Task to complete. Here the requirement is to repeat every record exactly, in full.

Input data.
>>>>

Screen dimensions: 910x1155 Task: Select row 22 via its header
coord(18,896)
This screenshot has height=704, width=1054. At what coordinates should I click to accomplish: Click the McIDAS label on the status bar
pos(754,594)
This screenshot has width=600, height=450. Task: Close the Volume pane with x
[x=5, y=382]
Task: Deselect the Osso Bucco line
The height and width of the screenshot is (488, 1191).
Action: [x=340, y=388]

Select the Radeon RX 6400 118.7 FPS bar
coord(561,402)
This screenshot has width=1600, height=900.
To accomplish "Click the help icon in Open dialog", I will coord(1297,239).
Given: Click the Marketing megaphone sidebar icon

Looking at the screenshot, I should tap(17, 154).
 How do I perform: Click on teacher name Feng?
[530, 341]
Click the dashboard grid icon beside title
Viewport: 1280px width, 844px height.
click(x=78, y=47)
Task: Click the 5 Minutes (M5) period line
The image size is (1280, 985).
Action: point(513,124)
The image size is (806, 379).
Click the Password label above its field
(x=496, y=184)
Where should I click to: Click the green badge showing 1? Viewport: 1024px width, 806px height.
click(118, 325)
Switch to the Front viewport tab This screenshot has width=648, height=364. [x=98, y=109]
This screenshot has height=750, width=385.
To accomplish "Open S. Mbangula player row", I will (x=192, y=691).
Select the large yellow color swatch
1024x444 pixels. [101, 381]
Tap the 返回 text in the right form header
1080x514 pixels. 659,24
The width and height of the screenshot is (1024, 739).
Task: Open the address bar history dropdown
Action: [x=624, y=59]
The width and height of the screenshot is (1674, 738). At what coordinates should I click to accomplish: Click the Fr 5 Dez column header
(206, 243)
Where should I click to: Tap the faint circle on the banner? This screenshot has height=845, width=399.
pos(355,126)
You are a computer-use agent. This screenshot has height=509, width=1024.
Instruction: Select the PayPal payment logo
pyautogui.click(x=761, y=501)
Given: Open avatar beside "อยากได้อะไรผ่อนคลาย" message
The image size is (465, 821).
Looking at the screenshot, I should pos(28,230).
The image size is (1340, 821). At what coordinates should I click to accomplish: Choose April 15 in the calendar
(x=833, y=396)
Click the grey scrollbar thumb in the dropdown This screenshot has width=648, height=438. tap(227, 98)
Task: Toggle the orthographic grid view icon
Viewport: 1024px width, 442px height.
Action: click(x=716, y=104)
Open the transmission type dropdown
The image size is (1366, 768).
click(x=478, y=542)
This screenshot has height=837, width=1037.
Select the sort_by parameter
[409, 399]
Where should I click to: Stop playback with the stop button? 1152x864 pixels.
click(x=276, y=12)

<<<<

Expected answer.
Screen dimensions: 910x1155 Task: Select row 22 via its header
coord(18,896)
This screenshot has height=704, width=1054. At what coordinates should I click to accomplish: Click the McIDAS label on the status bar
pos(754,594)
This screenshot has width=600, height=450. Task: Close the Volume pane with x
[x=5, y=382]
Task: Deselect the Osso Bucco line
The height and width of the screenshot is (488, 1191).
Action: [x=340, y=388]

Select the Radeon RX 6400 118.7 FPS bar
coord(561,402)
This screenshot has width=1600, height=900.
To accomplish "Click the help icon in Open dialog", I will coord(1297,239).
Given: Click the Marketing megaphone sidebar icon

Looking at the screenshot, I should tap(17, 154).
 How do I perform: Click on teacher name Feng?
[530, 341]
Click the dashboard grid icon beside title
Viewport: 1280px width, 844px height.
click(x=78, y=47)
Task: Click the 5 Minutes (M5) period line
The image size is (1280, 985).
Action: point(513,124)
The image size is (806, 379).
Click the Password label above its field
(x=496, y=184)
Where should I click to: Click the green badge showing 1? Viewport: 1024px width, 806px height.
click(118, 325)
Switch to the Front viewport tab This screenshot has width=648, height=364. [x=98, y=109]
This screenshot has height=750, width=385.
To accomplish "Open S. Mbangula player row", I will (x=192, y=691).
Select the large yellow color swatch
1024x444 pixels. [101, 381]
Tap the 返回 text in the right form header
1080x514 pixels. 659,24
The width and height of the screenshot is (1024, 739).
Task: Open the address bar history dropdown
Action: [x=624, y=59]
The width and height of the screenshot is (1674, 738). At what coordinates should I click to accomplish: Click the Fr 5 Dez column header
(206, 243)
Where should I click to: Tap the faint circle on the banner? This screenshot has height=845, width=399.
pos(355,126)
You are a computer-use agent. This screenshot has height=509, width=1024.
Instruction: Select the PayPal payment logo
pyautogui.click(x=761, y=501)
Given: Open avatar beside "อยากได้อะไรผ่อนคลาย" message
The image size is (465, 821).
Looking at the screenshot, I should pos(28,230).
The image size is (1340, 821). At what coordinates should I click to accomplish: Choose April 15 in the calendar
(x=833, y=396)
Click the grey scrollbar thumb in the dropdown This screenshot has width=648, height=438. tap(227, 98)
Task: Toggle the orthographic grid view icon
Viewport: 1024px width, 442px height.
Action: click(x=716, y=104)
Open the transmission type dropdown
The image size is (1366, 768).
click(x=478, y=542)
This screenshot has height=837, width=1037.
Select the sort_by parameter
[409, 399]
Where should I click to: Stop playback with the stop button? 1152x864 pixels.
click(x=276, y=12)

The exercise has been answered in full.